Passage:
════════════════

BRIEF DESCRIPTION OF THE DRAWINGS
Embodiments further include a method and system for detecting and correcting a hung I2C bus, comprising monitoring the state of the lines of the I2C bus. The system times a packet transaction on the bus and determines if a maximum transaction time has elapsed. A hung bus is declared if a hung bus condition applies at the end of the maximum transaction time. The system determines which slaves of the I2C bus and which masters of the I2C bus to reset in order to correct the hung bus condition. The system then resets the slaves and bus masters so determined. The method may further comprise receiving signals from a baseboard management controller to enable software control of the process to selectively reset slave devices and bus masters.
Advantages of the invention will become apparent upon reading the following detailed description and upon reference to the accompanying drawings in which, like references may indicate similar elements:
FIG. 1 depicts an embodiment of a server within a network; within the server is a baseboard management controller, I2C monitors, I2C masters and slaves.
FIG. 1A depicts a block diagram of an embodiment of multiple servers exercising I2C functions and reporting to a remote operator.
FIG. 2A depicts a deadlock monitor in communication with and I2C bus.
FIG. 2B depicts a baseboard management controller and a monitor in communication with an I2C bus.
FIG. 2 depicts an embodiment of a processor that may be configured to perform baseboard management control functions.
DETAILED DESCRIPTION OF EMBODIMENTS
FIG. 3 depicts a flowchart of an embodiment for performing monitoring and resetting of an I2C bus.
The following is a detailed description of example embodiments of the invention depicted in the accompanying drawings. The example embodiments are in such detail as to clearly communicate the invention. However, the amount of detail offered is not intended to limit the anticipated variations of embodiments; but, on the contrary, the intention is to cover all modifications, equivalents, and alternatives falling within the spirit and scope of the present invention as defined by the appended claims. The detailed descriptions below are designed to make such embodiments obvious to a person of ordinary skill in the art.

════════════════

Material provided:
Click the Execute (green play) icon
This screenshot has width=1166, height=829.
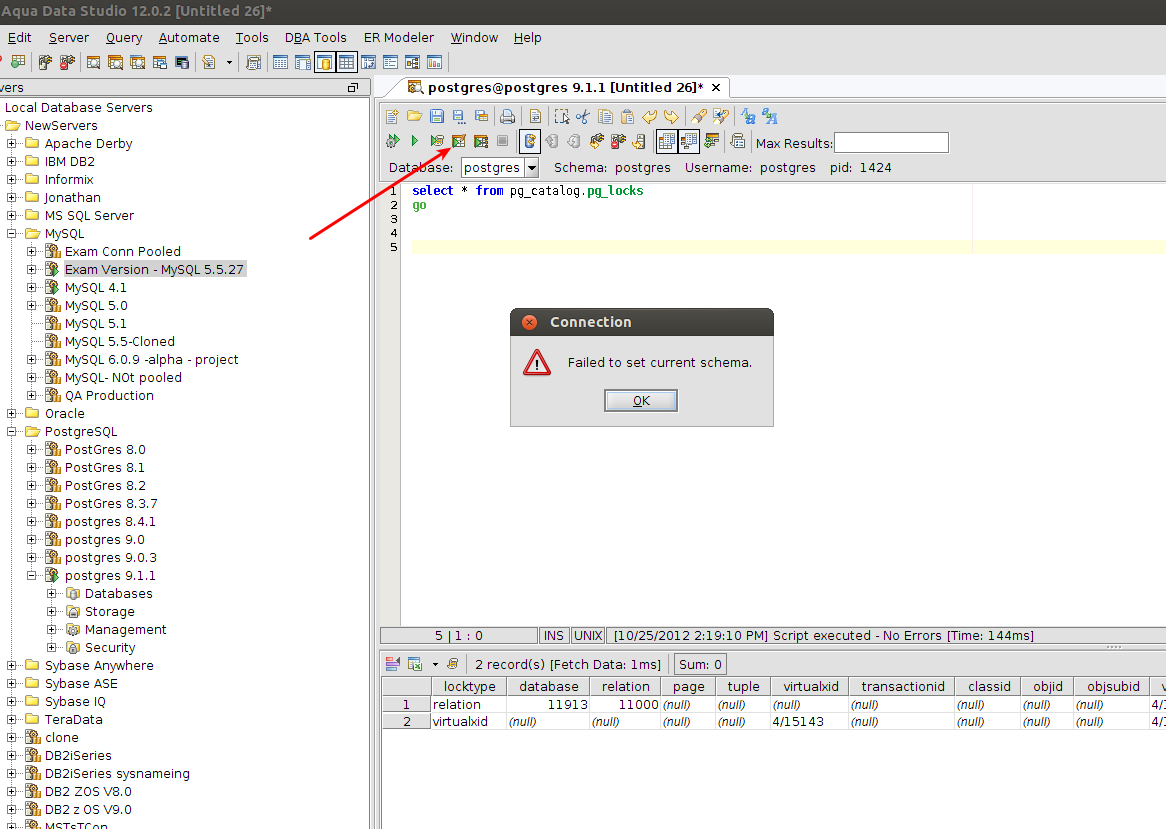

════════════════

Tasks and exercises:
**1)** Write out the I2C bus passage again, starting with "FIG. 1A depicts" and going on through "of an I2C bus.", and substitute "shows" for "depicts" each time it appears.
**2)** According to the I2C bus passage, when does the system declare a hung bus?

Solutions to the tasks:
**1)**
FIG. 1A shows a block diagram of an embodiment of multiple servers exercising I2C functions and reporting to a remote operator.
FIG. 2A shows a deadlock monitor in communication with and I2C bus.
FIG. 2B shows a baseboard management controller and a monitor in communication with an I2C bus.
FIG. 2 shows an embodiment of a processor that may be configured to perform baseboard management control functions.
DETAILED DESCRIPTION OF EMBODIMENTS
FIG. 3 shows a flowchart of an embodiment for performing monitoring and resetting of an I2C bus.

**2)** When a hung bus condition applies at the end of the maximum transaction time.